● Exercise requirements
With the line containing "Open the MODELS navigation link" as the start and the line containing "Downvote the post" as the end, transcribe that span of the entries below exactly, including both.

● Supplied entries
■ ■ ■ ■ ■

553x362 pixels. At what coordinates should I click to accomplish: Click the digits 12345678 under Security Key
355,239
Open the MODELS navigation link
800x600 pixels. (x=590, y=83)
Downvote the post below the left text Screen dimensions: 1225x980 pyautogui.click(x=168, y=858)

■ ■ ■ ■ ■

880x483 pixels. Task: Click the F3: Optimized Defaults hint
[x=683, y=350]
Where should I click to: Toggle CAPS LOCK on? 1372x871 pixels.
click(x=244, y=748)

■ ■ ■ ■ ■

● Finished task
Open the MODELS navigation link
800x600 pixels. (x=590, y=83)
Downvote the post below the left text Screen dimensions: 1225x980 pyautogui.click(x=168, y=858)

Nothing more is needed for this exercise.